美術館「えき」KYOTOで、『ユトリロとヴァラドンー母と子の物語ー』が開催されています。
母親が絵描きで息子も画家という二人の作品の展覧会は、あちこちを回って開かれているようで、広島に通っているときにも、その広告を見かけました。
「そのうち、関西でも展覧会が開かれるだろうな……」
と期待していましたので、今日は、ちょいと足を運んでみます。
吉本ばななさんの小説『バブーシュカ』には、お母さんを亡くして哀しむ、主人公と同居している男性が登場します。
主人公は、そのお母さんとも仲がよかったのですが、男性とお母さんの母子の深いつながりがあることもよく知っていました。
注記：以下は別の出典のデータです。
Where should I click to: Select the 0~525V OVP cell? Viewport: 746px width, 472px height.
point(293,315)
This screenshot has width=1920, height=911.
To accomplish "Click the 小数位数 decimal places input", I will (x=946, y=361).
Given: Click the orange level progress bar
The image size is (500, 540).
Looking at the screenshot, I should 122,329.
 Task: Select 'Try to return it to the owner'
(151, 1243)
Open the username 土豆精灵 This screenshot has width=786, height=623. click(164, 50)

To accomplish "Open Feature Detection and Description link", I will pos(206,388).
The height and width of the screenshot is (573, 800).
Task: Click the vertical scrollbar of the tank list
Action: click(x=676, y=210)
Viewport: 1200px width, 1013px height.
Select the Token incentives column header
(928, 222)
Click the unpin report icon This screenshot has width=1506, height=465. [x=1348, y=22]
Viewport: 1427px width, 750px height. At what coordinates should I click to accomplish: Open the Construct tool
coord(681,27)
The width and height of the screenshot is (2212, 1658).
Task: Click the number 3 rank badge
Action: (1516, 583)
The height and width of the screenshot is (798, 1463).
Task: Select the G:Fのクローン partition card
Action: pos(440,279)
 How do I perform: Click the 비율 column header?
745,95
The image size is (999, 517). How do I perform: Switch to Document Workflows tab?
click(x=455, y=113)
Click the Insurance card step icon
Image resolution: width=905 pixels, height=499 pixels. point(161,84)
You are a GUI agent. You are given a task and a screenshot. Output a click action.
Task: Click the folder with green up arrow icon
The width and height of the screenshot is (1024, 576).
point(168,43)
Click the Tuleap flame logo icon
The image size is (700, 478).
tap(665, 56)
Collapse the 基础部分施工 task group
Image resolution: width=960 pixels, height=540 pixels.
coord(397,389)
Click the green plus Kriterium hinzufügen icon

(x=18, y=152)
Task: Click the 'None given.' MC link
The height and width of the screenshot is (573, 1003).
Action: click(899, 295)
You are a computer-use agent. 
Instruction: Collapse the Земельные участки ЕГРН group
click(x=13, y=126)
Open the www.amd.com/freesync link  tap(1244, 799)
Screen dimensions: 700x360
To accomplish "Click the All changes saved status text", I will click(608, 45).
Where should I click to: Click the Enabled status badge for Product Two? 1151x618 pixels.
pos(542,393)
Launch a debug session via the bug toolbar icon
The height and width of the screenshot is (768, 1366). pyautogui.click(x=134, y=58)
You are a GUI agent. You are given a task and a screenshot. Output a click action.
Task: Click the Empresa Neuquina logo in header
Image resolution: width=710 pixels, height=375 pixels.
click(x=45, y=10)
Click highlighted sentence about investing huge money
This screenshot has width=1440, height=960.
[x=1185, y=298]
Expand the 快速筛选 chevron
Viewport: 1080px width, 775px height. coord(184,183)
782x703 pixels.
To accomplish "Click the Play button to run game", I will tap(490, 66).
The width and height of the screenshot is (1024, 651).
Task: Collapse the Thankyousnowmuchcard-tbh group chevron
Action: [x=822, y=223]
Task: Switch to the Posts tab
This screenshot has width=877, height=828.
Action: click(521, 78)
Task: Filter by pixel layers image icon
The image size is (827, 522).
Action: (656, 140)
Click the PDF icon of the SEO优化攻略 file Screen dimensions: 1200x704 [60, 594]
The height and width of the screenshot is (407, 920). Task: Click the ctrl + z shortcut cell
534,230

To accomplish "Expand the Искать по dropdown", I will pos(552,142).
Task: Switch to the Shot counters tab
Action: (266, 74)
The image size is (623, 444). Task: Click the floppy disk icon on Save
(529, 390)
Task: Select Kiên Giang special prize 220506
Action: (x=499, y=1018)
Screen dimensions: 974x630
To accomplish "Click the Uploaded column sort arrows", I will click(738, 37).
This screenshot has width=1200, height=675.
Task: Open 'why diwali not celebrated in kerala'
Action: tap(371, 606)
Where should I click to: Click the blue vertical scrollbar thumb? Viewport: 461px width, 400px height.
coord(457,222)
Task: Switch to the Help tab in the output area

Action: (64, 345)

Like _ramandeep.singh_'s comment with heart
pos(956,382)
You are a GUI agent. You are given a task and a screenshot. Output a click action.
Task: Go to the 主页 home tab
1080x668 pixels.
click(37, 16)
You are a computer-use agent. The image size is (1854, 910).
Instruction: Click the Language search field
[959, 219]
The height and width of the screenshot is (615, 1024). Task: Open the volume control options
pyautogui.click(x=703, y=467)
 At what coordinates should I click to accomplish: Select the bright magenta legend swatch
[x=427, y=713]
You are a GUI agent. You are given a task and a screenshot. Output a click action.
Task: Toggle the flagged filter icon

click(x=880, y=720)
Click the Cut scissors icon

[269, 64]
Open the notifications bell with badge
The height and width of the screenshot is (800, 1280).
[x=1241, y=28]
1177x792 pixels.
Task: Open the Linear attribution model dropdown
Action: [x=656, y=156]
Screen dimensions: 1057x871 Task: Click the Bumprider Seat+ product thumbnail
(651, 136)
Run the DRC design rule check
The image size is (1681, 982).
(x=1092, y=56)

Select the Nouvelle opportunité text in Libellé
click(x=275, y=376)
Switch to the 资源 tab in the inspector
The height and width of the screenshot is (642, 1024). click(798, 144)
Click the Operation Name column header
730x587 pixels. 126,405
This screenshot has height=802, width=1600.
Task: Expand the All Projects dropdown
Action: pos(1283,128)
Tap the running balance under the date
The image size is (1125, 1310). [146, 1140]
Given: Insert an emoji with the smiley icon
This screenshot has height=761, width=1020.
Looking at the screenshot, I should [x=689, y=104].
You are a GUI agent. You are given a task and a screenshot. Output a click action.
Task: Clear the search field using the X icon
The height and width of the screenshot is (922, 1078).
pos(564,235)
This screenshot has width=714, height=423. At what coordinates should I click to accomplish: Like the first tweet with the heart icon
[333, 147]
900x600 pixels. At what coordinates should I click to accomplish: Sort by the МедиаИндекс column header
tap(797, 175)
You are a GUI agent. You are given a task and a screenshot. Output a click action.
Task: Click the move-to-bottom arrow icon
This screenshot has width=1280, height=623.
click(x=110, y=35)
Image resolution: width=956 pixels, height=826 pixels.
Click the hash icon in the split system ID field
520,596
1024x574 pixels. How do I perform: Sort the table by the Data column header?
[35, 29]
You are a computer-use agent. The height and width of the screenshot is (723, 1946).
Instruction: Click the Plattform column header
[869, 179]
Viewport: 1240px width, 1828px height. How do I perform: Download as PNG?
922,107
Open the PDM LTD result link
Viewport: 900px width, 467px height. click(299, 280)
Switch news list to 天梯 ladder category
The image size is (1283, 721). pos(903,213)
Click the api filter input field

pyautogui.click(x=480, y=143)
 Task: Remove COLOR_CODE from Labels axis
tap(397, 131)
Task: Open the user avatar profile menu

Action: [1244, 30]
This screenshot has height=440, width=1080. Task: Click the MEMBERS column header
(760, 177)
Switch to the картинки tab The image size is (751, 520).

そのお母さんを失った男性に、どう接していいのかわからなかった主人公が、ある日、風邪をひいて声を失い、それによって主人公の存在が彼の哀しみを癒し、二人が新たに寄り添える間柄になるという物語です。
このお母さんも絵描きでしたが、世間の母親とはかなり違う生き方をされているようです。
その、『バブーシュカ』に登場する母と子の関係が、ユトリロ、ヴァラドン母子と通じているのではないかと、美術展のポスターを見て、ふと、思いました。
十年前に亡くなった母が、小学生だった私を最初に連れて行ってくれたのが、この『ユトリロとヴァラドン展』だったと思います。
一応、母も油絵を描いていましたし、世間の母親とは多少違っていたと思います。
まあ、だからといって、私がユトリロみたいだとか、『バブーシュカ』に登場する物静かな男性みたいだとかということはありません。